This website was initiated with support of NSF grants BCS 0303447, BCS 0523102, BCS 0919086 and is currently supported by NSF BCS 1324404, Ken Safir, Principal Investigator

The main goal of the Afranaph Project, as it is presently constituted, is to develop rich descriptions of a wide range of African languages in order to serve the interests of linguistic research into the nature and distribution of empirical patterns in natural language. The first project of our website, and still the one that is the mainstay of our research, has been to explore the distribution of anaphoric morphology and interpretation, but recent initiatives to expand the role of our empirical investigations to other sorts of linguistic phenomena have resulted in sister projects, autonomous, but linked to Afranaph in spirit, by infrastructure, and with respect to a common database (see Afranaph Sisters). The latest stage of our funding is for the expansion of our sister projects and to develop new ones, while integrating access to all the data collected by the sister projects, both language internally and crosslinguistically.
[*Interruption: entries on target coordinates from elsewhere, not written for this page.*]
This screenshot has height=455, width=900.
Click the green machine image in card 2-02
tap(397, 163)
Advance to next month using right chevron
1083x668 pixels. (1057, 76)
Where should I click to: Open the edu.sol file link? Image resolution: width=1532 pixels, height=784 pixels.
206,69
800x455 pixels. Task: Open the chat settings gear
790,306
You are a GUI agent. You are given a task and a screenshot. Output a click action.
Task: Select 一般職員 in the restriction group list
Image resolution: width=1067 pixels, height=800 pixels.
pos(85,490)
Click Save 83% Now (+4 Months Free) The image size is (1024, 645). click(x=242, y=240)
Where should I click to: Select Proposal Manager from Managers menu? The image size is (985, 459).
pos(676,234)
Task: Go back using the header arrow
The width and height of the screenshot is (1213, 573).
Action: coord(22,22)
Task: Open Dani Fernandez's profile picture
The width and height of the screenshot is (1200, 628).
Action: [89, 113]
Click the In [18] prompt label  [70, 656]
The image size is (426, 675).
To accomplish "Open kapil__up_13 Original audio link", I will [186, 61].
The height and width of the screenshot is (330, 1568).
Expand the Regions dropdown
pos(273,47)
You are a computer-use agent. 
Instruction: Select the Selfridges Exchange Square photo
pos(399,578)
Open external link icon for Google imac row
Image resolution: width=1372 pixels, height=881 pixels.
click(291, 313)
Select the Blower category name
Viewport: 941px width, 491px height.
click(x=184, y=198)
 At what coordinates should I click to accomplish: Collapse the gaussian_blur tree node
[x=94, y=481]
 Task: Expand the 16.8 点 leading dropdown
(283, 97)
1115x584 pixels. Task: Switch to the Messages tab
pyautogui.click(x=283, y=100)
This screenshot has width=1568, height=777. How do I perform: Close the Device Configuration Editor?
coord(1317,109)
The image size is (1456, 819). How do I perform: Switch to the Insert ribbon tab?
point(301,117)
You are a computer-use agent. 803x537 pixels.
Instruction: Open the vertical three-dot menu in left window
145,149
Although our project is informed specifically by the research goals of generative grammar, it is our intention to make the data we collect as accessible as possible to any linguist with an interest in these languages or more general issues in cross-linguistic comparison. The data we present is collected on the basis of complex and comprehensive questionnaires that are to be filled out by native speaker linguist consultants, and are designed to elicit data that can bear on research questions of interest to a particular Afranaph Sister Project. Subsequent follow-up work between the consultants and project investigators explores interesting details and patterns that appear to be comparatively or theoretically significant. This project has become more feasible at this point in history not only because there are an unprecedented number of trained African linguists who are potential participants in our project, but also because the resources of the web and the internet make it possible for more efficient remote participation.

We hope and anticipate that our website will also attract the participation of otherwise isolated scholars who have much to offer, while providing useful training for our interns and graduate assistants who help to run the site (see Staff). In the course of our operations, we hope that the network of consultants and researchers our project brings together will make it possible to explore other areas of grammar (outside anaphora) by the same means and with the same network, creating, in effect, a community space for research into African languages.